Türkiye’de geçmişten beri birçok “iyi” dergi oldu; kimseyi kırmayan, hatır-şinas, elini korkak alıştırmış, daha yaşken sertliği hor görmek üzere eğitmiş… Şiirin ihtiyaç duyduğu iyilik değil adalettir; az olan, parlak yanaklı “iyi” yazılar değil, doğru bildikleri için yerinde “hır çıkartan” yazılar. Kırmızı kartını kullanmaktan korkan hakemlere yeni bir tane daha eklenmesinin bizce hiçbir faydası yok. Üstelik internet çağındayız, köşeleri kapatmış abileri tarafından tanınma korkusuyla “uslu davranmak” zorunda olmayan, düşündüğünü açıkça ortaya koyma özgürlüğünü kullanan insanlar kendilerini bloglarında, email gruplarında, web sayfalarında ifade ediyor. Biz biraz da “iyilik” gibi ne içerdiği belirsiz, siyaset-dışı bir kavramın edebiyatta “muteber” olmaya devam etmemesi için başlattık Duvar’ı. Eğer İtibar’ın son sayısının giriş yazısına “vefası olmayanın sefası olmaz” diye bir başlık atılabiliyorsa, demek ki daha birinci sayımızda birilerinin sefasını sürmek için vefa gösterdiklerine ayna tutmuşuz.
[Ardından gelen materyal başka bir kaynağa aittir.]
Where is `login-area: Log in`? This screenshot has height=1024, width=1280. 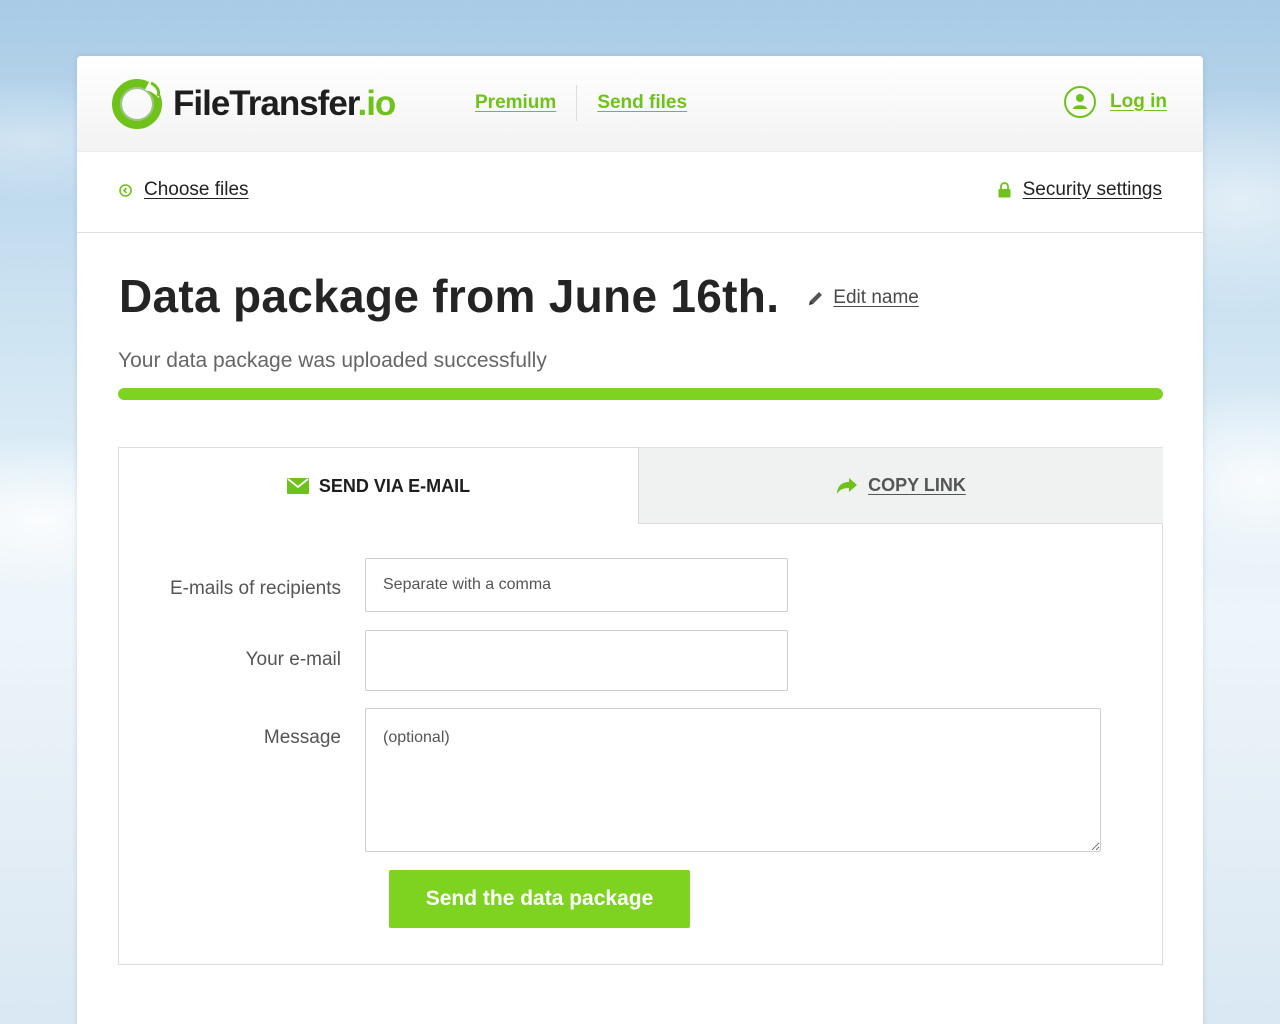
login-area: Log in is located at coordinates (1115, 102).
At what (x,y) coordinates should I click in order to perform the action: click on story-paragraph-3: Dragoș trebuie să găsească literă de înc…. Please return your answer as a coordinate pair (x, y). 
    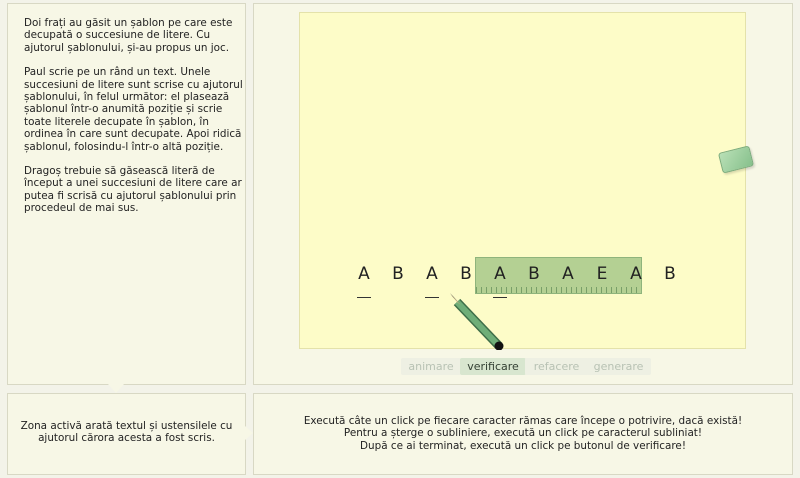
    Looking at the image, I should click on (133, 190).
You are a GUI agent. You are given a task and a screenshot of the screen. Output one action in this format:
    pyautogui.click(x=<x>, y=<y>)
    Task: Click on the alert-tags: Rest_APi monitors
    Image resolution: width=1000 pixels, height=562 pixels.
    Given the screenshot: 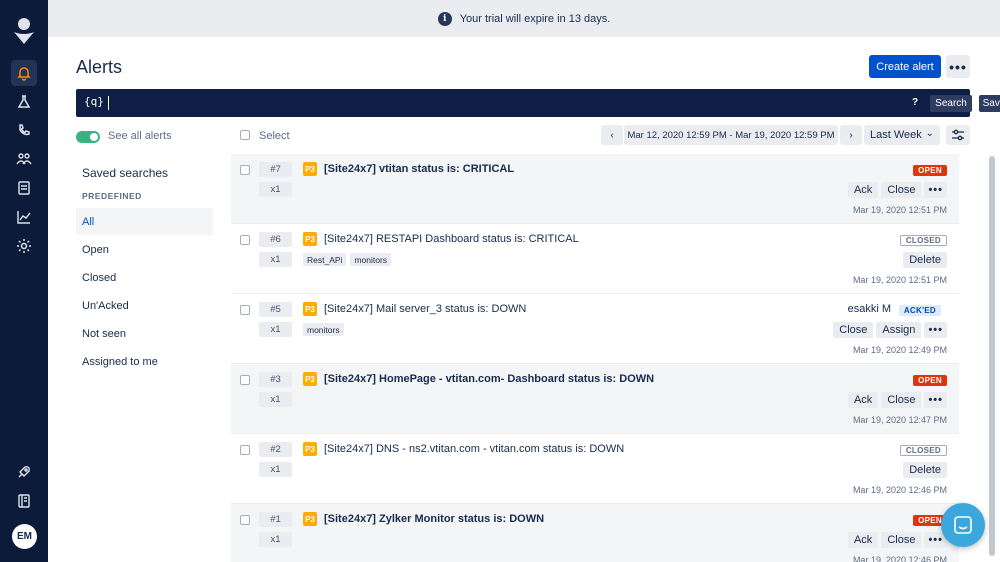 What is the action you would take?
    pyautogui.click(x=348, y=260)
İtibar dergisinin bugüne kadar inceleme adı altında, eleştiri adı altında ortaya ne değer koyduğu, ne koymadığı başka yazıların konusu ancak “derin iktidarları” ne kadar derin eleştireceğinin, analiz edeceğinin ipuçlarını bugüne kadar yayınlanan yazılardan göremedik. Türkiye’de sağ, iktidarın ellerine doğduğu halde son yirmi yıldır solun kavramsal cephaneliğini istediği gibi kullanıyor. Sol kavramlara yabancı olmayanların, en azından iktidarı, siyasi iktidardan münezzeh saymaktan vaz geçmesi beklenirdi. Dediğim gibi eğer bu bir tercihse, söyledikleri herhangi bir şeyi ciddiye almamız beklenmesin. Şiirde yeni olanı arama macerası, bu işe gönül vermiş herkesi kendisiyle dalga geçebilmenin yollarını, kendini yıkmanın yollarını bulmak zorunda bırakıyor. Oysa bütün toparlayıcı, birleştirici, çatışmadan-kaçıcı, siyasetten korkan söylemlerle silahlanmış bir “ben iyiyim” lafzı kendini yıkmanın yollarından biri değil, bunu baştan engelleme çabasının bir tezahürü, üstelik son derece takatsiz bir tezahür. Başka türlü olması beklenebilir miydi? İktidarla çatışmasını yitiren önce şiirini yitirir, zira.